++++ TEXT ++++
Select Committee on Public Administration Minutes of Evidence


Examination of witnesses (Questions 460 - 479)

TUESDAY 31 MARCH 1998

MS D WHITWORTH, MS M WINFIELD, MR B MIDDLETON AND MS O KLEVAN

  460.  But it may well be relevant in the mind of the consumer who would rather like to know that the proprietor has never been found wanting and therefore he is at minimal risk.
  (Ms Winfield)  There are reasonable expectations of consumers and maybe there are expectations which might not be reasonable at the time. If someone has re-opened and has a clean bill of health then arguably their past history is not relevant at that point. What one would hope is that the inspection process was sufficient that they would be protected from that restaurant sliding back into its bad behaviour.

  461.  What if that restaurant had been closed and re-opened on three occasions in five years? Would that become relevant?
  (Ms Winfield)  It is probably more relevant to the inspection process. May I just go back to cowboy builders? I have a letter here from the Chief Executive of the Local Authorities Coordinating Body on Food and Trading Standards, known as LACOTS which talks about the very issue: how much information trading standards officers do feel able to give people. What he says is that they would like to give people more information but then he sends me a list of several Acts, the Fair Trading Act, the Prices Act, the Trades Descriptions Act, et cetera, which prevent them and leave them open to legal action for giving away certain types of information. The point he is making is that it is very unclear now what sort of information they are able to give consumers and what they are not. We would hope that the Freedom of Information Act would provoke a review so that they are absolutely clear about what information they can give because the feeling was that there is information that they could give that they are afraid to give now. The lines need to be drawn more clearly because it is in consumers' interests sometimes to know.

  462.  Although you would argue that a restaurant should display the notice I was referring to, the consumer is perfectly entitled to ring the environmental health officer and ask whether the premises have a record. This touches this point about active disclosure as opposed to access to information.
  (Ms Winfield)  The point we are making is that it needs to be clarified whether the trading standards officer at that point or the environmental health officer would be able to give that information. It is not clear at the moment.

Mr Shepherd

  463.  And in the White Paper it is not clear.
  (Ms Winfield)  No.

Chairman

  464.  Do you think that at the end of the day freedom of information to some extent replaces regulation in the sense that if the consumer knows that the risk is such and such, if the mathematical, scientific data were available, the one in six million chance of catching new variant CJD, they can make their own mind up, or similarly with cigarettes, one in 50,000 chance of getting lung cancer, they make their own mind up? You do not need to ban things you merely need to put the information on the package or the cut of meat or whatever to say this is the risk, this is the hazard. Do you think to some extent freedom of information pushes you towards the point where Government does not have to nanny people so much because they are informed and can make the decision as to whether to take the risk of killing themselves or whatever from this or that hazard?
  (Mr Middleton)  One certainly wants the position where consumers are in a position to make more of those decisions themselves. There are always going to be some areas where that is never likely to be possible. One area we have been very closely involved in is the financial services market where you are talking about hugely complicated and complex products coupled with people who are not necessarily going to feel the implications of a bad decision for some years to come coupled with people who are actually marketing, trying to market, poor products and using confusion marketing to do that, purposely making a product impossible to understand.

  465.  Not something we ever do in politics!
++++ RAW DATA ++++
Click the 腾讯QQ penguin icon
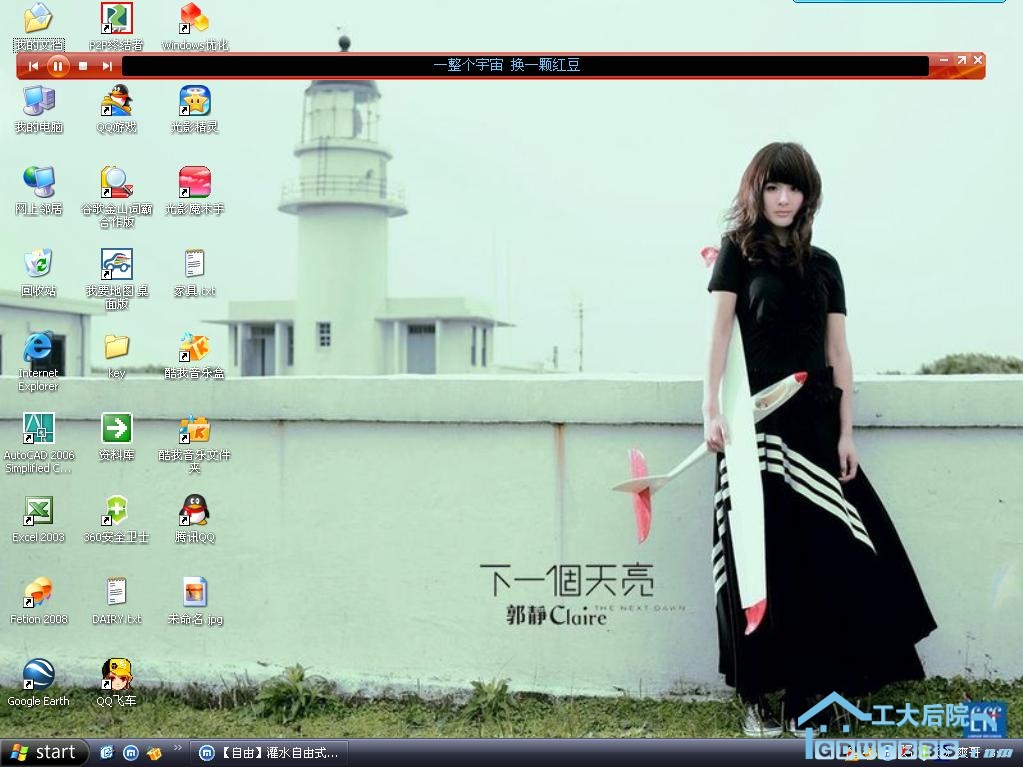This screenshot has height=767, width=1023. (x=194, y=511)
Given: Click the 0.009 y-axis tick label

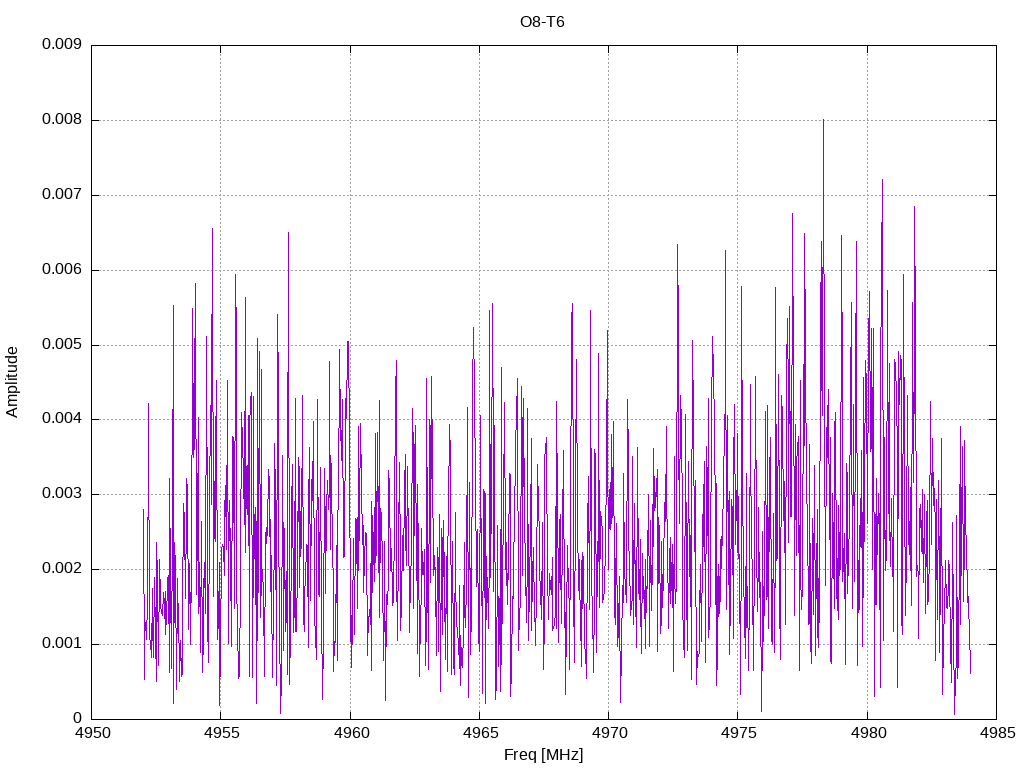Looking at the screenshot, I should pos(62,44).
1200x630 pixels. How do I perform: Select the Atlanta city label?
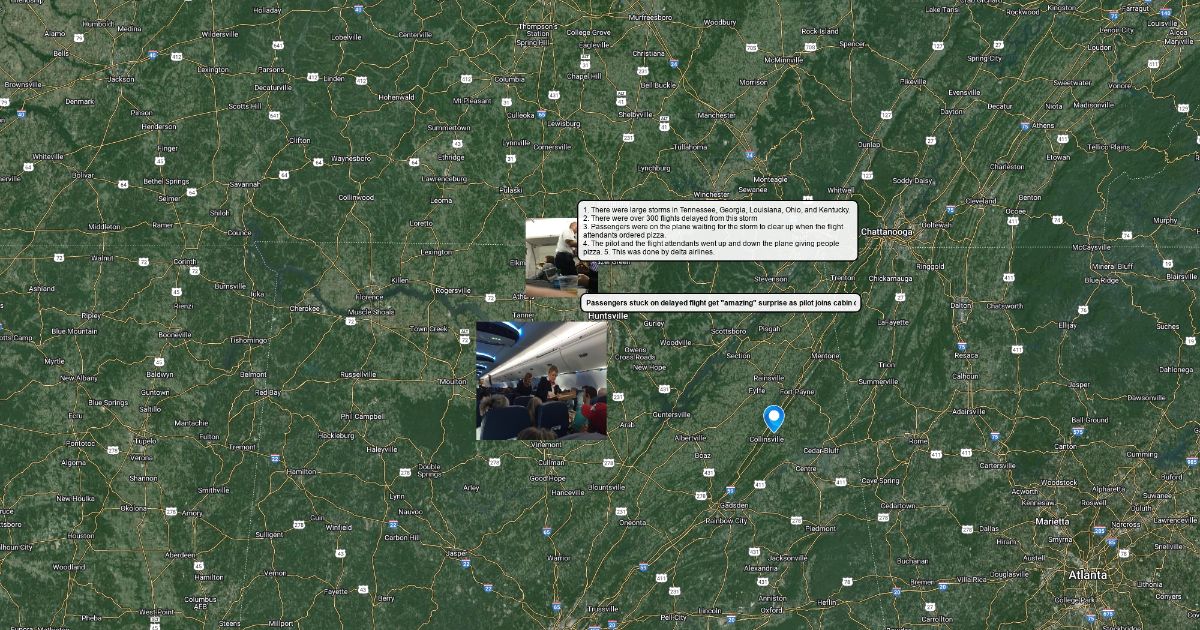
++++
WHAT YOU NEED TO DO » Edit the minutes of evidence by rewriting the passage between "(Mr Middleton)  One certainly" and "do in politics!", inclusive, with "financial services market" changed to "insurance market". The collected data has nothing to do with this work.

SOLUTION »
(Mr Middleton)  One certainly wants the position where consumers are in a position to make more of those decisions themselves. There are always going to be some areas where that is never likely to be possible. One area we have been very closely involved in is the insurance market where you are talking about hugely complicated and complex products coupled with people who are not necessarily going to feel the implications of a bad decision for some years to come coupled with people who are actually marketing, trying to market, poor products and using confusion marketing to do that, purposely making a product impossible to understand.

  465.  Not something we ever do in politics!